First, conservatives couldn’t go with the tried and true Republican position of saying we need more cops on the streets to fight crime, because progressive Mayor Ethan Berkowitz has already done that. Second, state and local fiscal crises made calling for increases in government spending tricky for righties.
What Republicans came up with is a tortured argument that while crime has spiked in Anchorage, we don’t need a stronger police force, but rather more prosecutions of crimes cops have already solved. That, they said, has been made impossible by the reforms included in SB 91.
Did they have a fair point? In some cases yes, but mostly no. That isn’t the point, however. The defeat of conservative candidates in West Anchorage, East Anchorage, and Midtown by over 10 points each, along with the shocking conservative loss in South Anchorage, shows voters didn’t buy the argument.
Loser — Big Cab — If Proposition 8 had passed and Big Cab showed it could simply overturn any attempts by the Anchorage Assembly to change taxi regulations by putting a referendum on the ballot and spending lots of money get it passed, it could have dampened the Assembly’s appetite for fighting Big Cab to allow companies like Uber and Lyft into the Anchorage market.
With the proposition’s overwhelming defeat — right now it is losing 59-41 — the road is cleared for future taxi regulation and opening Anchorage to innovative transportation competitors.
Winner — Former Mayors Tom Fink, Rick Mystrom, George Wuerch, and Dan Sullivan — They organized and launched radio ads against the bond package in Proposition 2. The former mayors said it inappropriately placed ongoing Muni operating costs in a capital improvement bond.
Voters agreed with them, sending the proposition to defeat by 8 points.
Winner — LGBT Folks — It has been pointed out to me that I overlooked the fact two openly gay candidates won Tuesday night.
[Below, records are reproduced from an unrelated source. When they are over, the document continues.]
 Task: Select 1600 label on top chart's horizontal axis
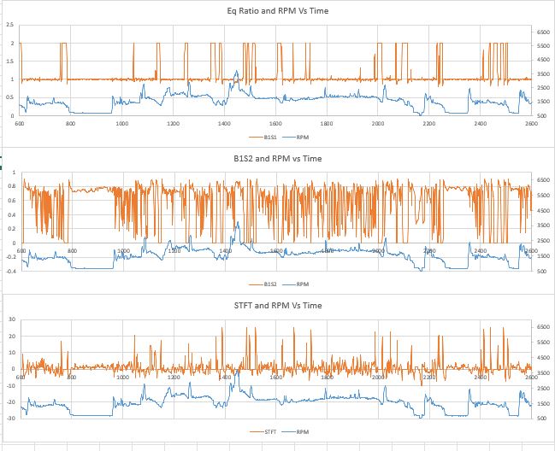point(275,124)
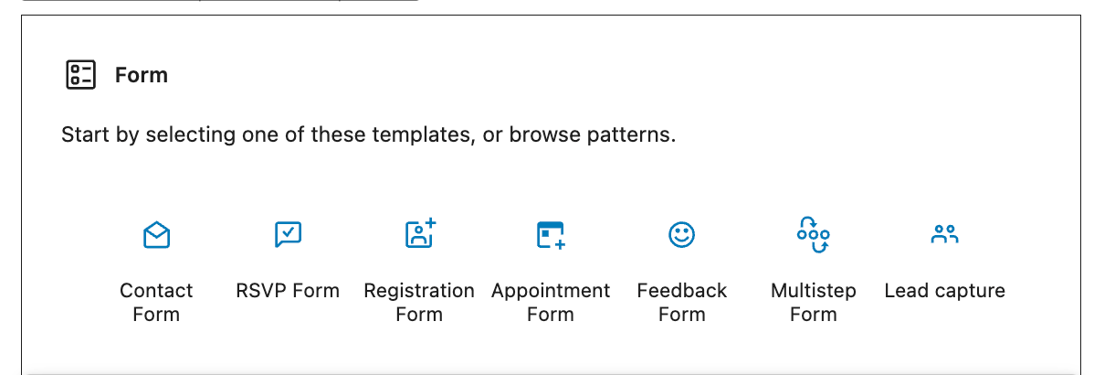
Task: Click the Feedback Form smiley icon
Action: point(681,235)
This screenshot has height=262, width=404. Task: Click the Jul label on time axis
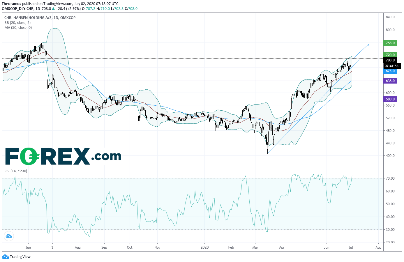click(351, 247)

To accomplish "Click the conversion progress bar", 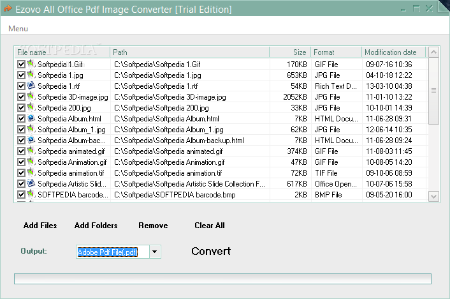I will tap(222, 279).
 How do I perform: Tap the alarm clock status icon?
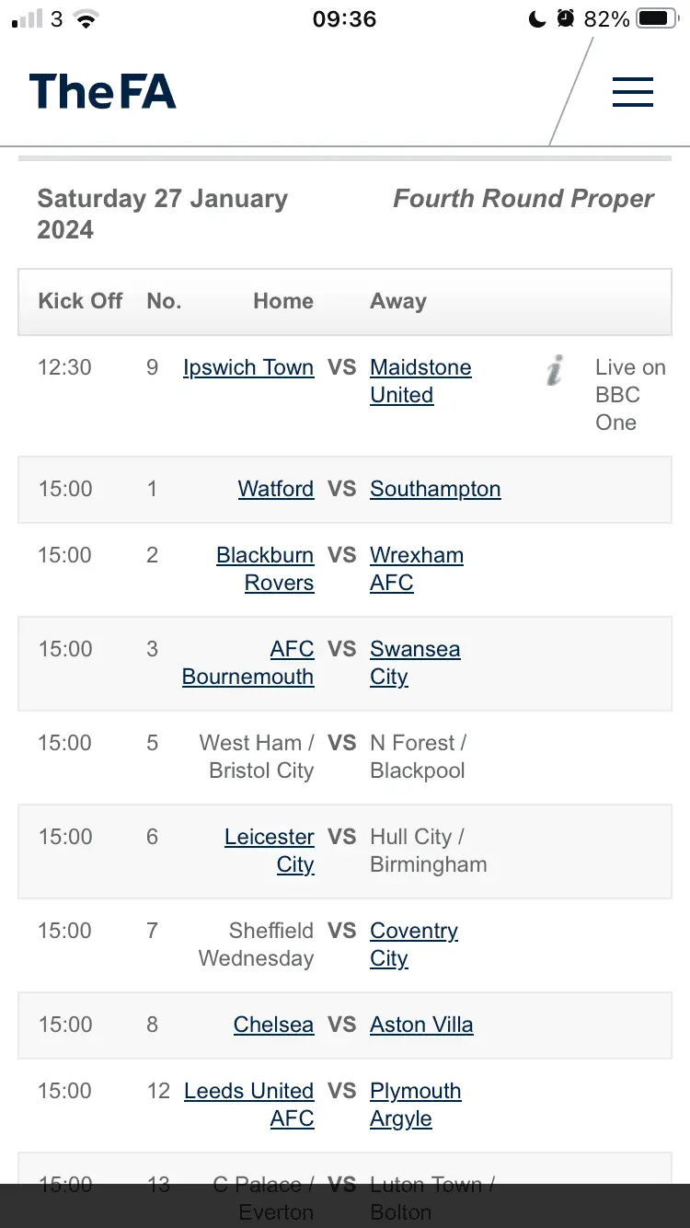click(566, 19)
There is no doubt about it, that is historic.
In my mind, however, that win is tempered a bit by what I heard from Republicans last night. There is at least some thought within GOP circles that the openly gay Albert Fogle lost because party faithful withheld their support for his campaign because they felt he wasn’t open and forthright about his sexual orientation while being recruited as a candidate.
That there is a standard in some folks minds that a candidate should be expected to pro-actively out himself in order to receive full right-wing support is itself troubling. It makes the LGBT cause at least a little bit of a loser last night.
So, the LGBT cause is 5% loser, 95% winner.